Selam ile...

Uzun bir süredir Türkiye’den sermaye kaçırılması gündemimizdeydi. Türkiye’nin yüzleştiği ekonomik sıkıntılara sebep olanların başında büyük sermaye sahibi aile şirketleri gelmektedir. Bu şirketlerden birçoğu 90’lı yıllarda küresel sermaye ile evlilik yaptı. Aralarından su sızmıyor ve son derece profesyonelce bir koordinasyon içindeler. Geçtiğimiz günlerde Amerikan NYT gazetesinde yayımlanan Türkiye’den sermaye kaçırılmasıyla ilgili haber bu konuyu bir kez daha gündeme getirdi. 

E-mail yolu ile Malta vatandaşlığına giren Sabancılar gibi aileler Türkiye’de istihdam, hizmet, üretim vs. iddiasında olsa da, asıl iş ve hizmetin hangi küresel adreslere yaradığı, içinde bulundukları kirli ilişkilerden anlaşılmaktadır.

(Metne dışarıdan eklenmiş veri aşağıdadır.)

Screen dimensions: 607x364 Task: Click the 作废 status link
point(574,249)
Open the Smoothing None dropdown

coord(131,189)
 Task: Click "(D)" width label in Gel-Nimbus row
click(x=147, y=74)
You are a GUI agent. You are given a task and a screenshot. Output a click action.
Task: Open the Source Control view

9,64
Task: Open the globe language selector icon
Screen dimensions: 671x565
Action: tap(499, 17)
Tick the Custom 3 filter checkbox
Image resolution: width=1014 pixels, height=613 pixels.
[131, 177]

İlginç olan bir diğer nokta, basın aleminde bu meseleye dair konuşmaktan itinayla kaçınılıyor olmasıdır. Birçok meselede oynatılan kalemler tutuk, diller yutulmuş gibi tutum sergilenmektedir.

Oysa siyasette her fırsatta şikâyet mevzuu olan faiz sarmalının mimarları, Cumhuriyet’in kuruluşundan bu yana milletin cebine ve emeğine musallat olmuş belaların en çetini, en çetrefillisidir. 

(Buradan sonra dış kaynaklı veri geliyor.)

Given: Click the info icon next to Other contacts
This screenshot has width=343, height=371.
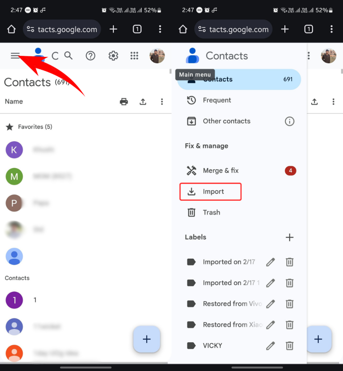Looking at the screenshot, I should pos(289,121).
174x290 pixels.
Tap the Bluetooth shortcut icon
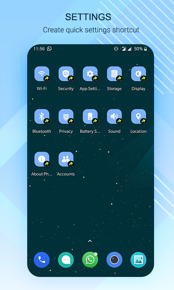pos(42,117)
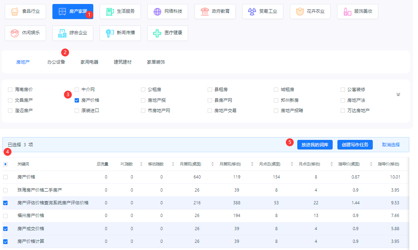
Task: Click the 医疗健康 medical cross icon
Action: point(158,33)
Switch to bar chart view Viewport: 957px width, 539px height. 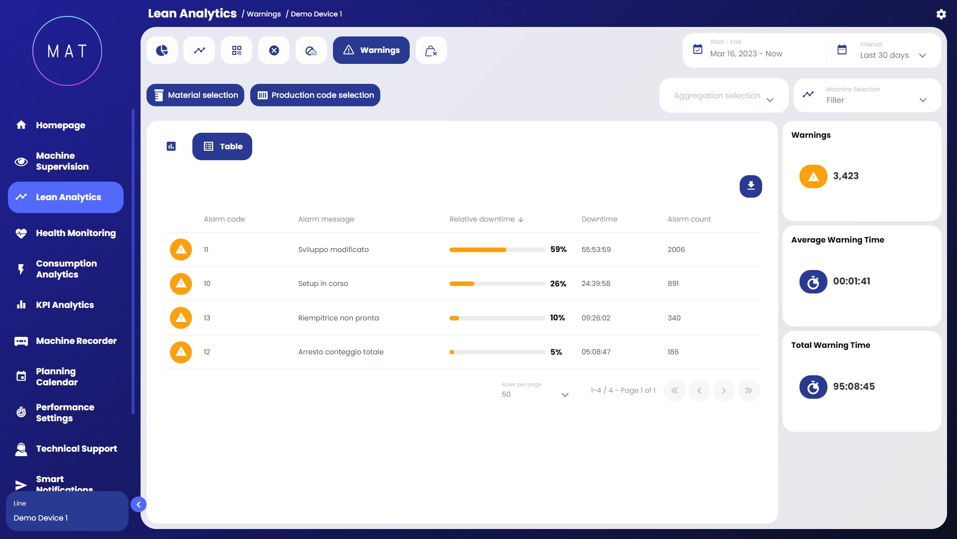[x=171, y=146]
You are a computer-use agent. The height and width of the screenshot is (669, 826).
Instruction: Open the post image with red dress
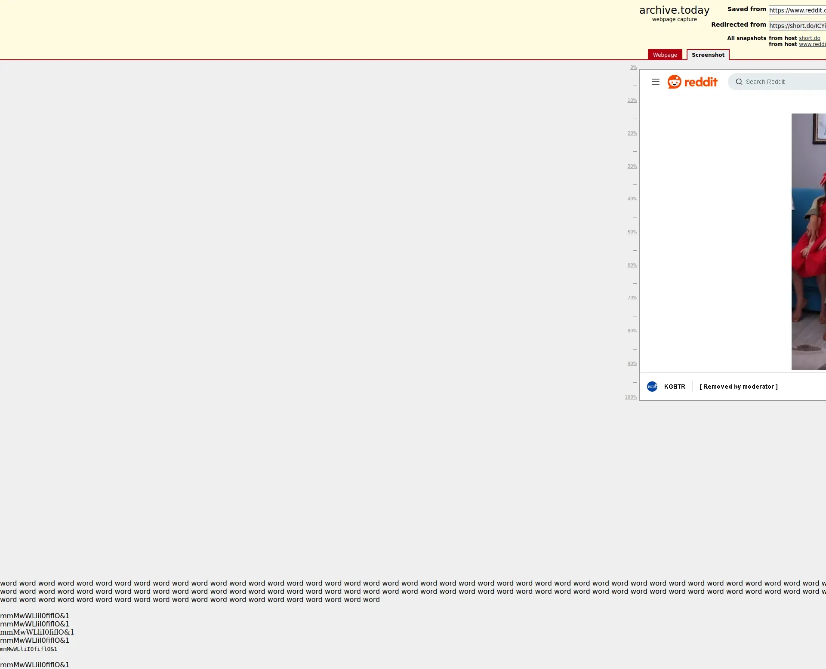click(x=809, y=241)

Cumhurbaşkanı Erdoğan’ın geçtiğimiz yıl üst üste gelen ekonomik saldırılar sırasında dikkat çektiği nitelikli dolandırıcılar vatan haini olarak işaret edilirken, son on beş yılda ellerindeki sermayeyi kat be kat artıran bu zümredir. Bugün finans sektöründe faiz haramiliğini bankacılık kanunlarıyla meşrulaştırdığını zanneden bu zümre, liberal demokrasinin kazığıdır. Bu kazığı toprağımıza çakan sermaye kaçakçılarıyla hesaplaşmak kaçınılmaz olacaktır.

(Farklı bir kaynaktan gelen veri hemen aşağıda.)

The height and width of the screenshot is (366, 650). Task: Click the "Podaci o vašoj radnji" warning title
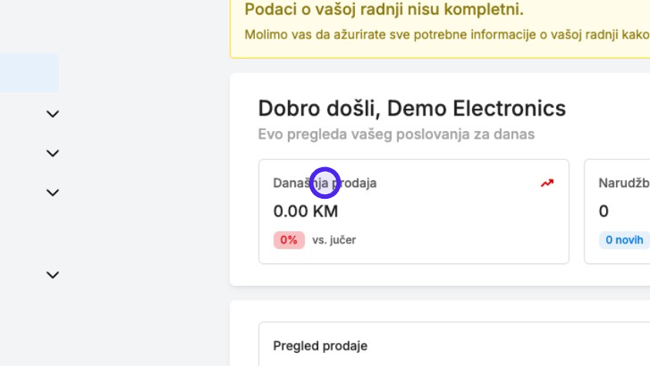pos(384,9)
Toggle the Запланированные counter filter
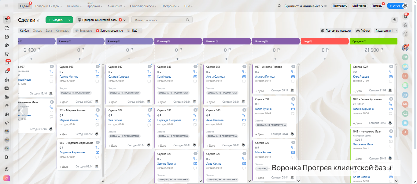The width and height of the screenshot is (417, 184). pos(109,31)
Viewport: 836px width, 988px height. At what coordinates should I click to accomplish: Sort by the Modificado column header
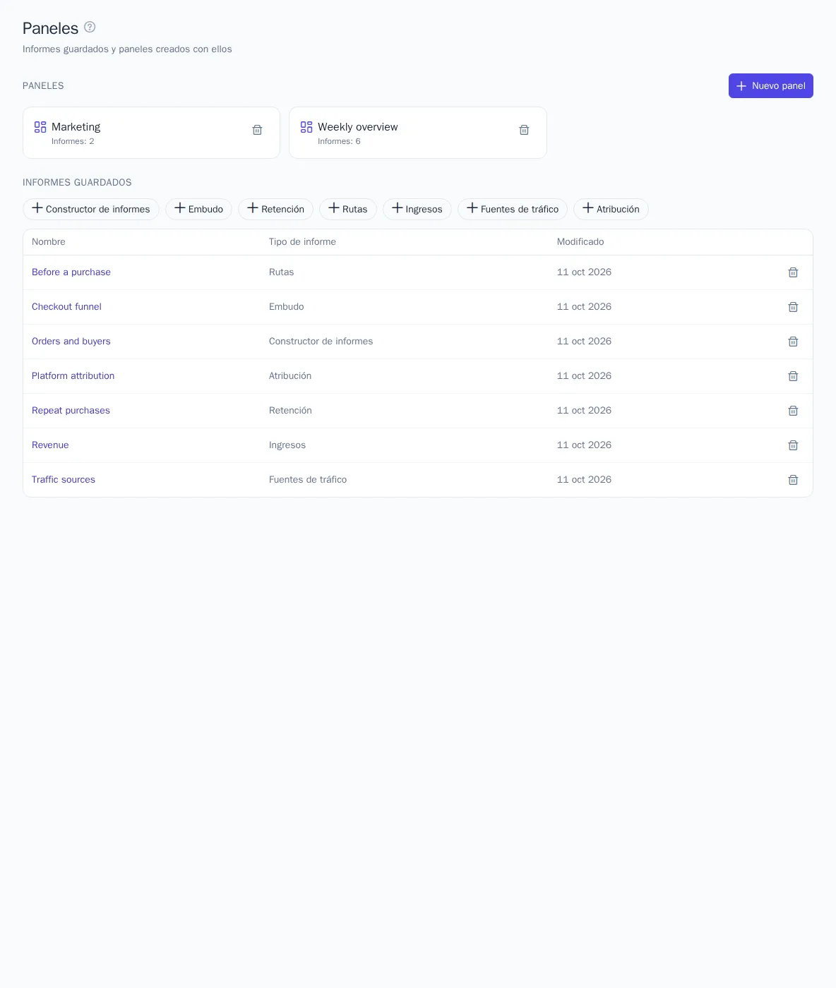(580, 241)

Dergimizin 626. sayısının kapağında, son derece ehemmiyetli olmasına mukabil kimse tarafından görülmeyen bu meseleyi taşırken manşetimizde “Kaçanlar... Kaçıranlar...” dedik.Kapak mevzumuzu “Devlet, Öküz ve Söğüş” başlıklı yazısında işleyen Ömer Emre Akcebe, devletin bütün imkânlarını seferber etmek suretiyle senelerdir beslediği ve semirttiği sermeyenin memleketten kaçmadığını, kaçırmanın yeni yollarını aradığını ele alırken, bir diğer taraftan ise gençliğin bu ülkeden kaçmak için niçin sıraya girdiği hususundan bahsediyor. 

Yine kapak mevzumuz ile alakalı olarak Mahmut Çetin ile yapmış olduğumuz söyleşiyi dikkatinize sunuyoruz.

Kâzım Albay'ın “Dava Ahlâkı” üzerine kaleme aldığı yazısı fikir ve kadro, kadro ve toplum etrafında bazı hususlara temas ediyor.

“Dava Bayrağı Dalgalanıyor” başlıklı yazısında Kerim Bozdağ, İbda hareketinin tarihi seyrinden önemli kesitler hatırlatıp davanın yürüdüğünden bahsediyor.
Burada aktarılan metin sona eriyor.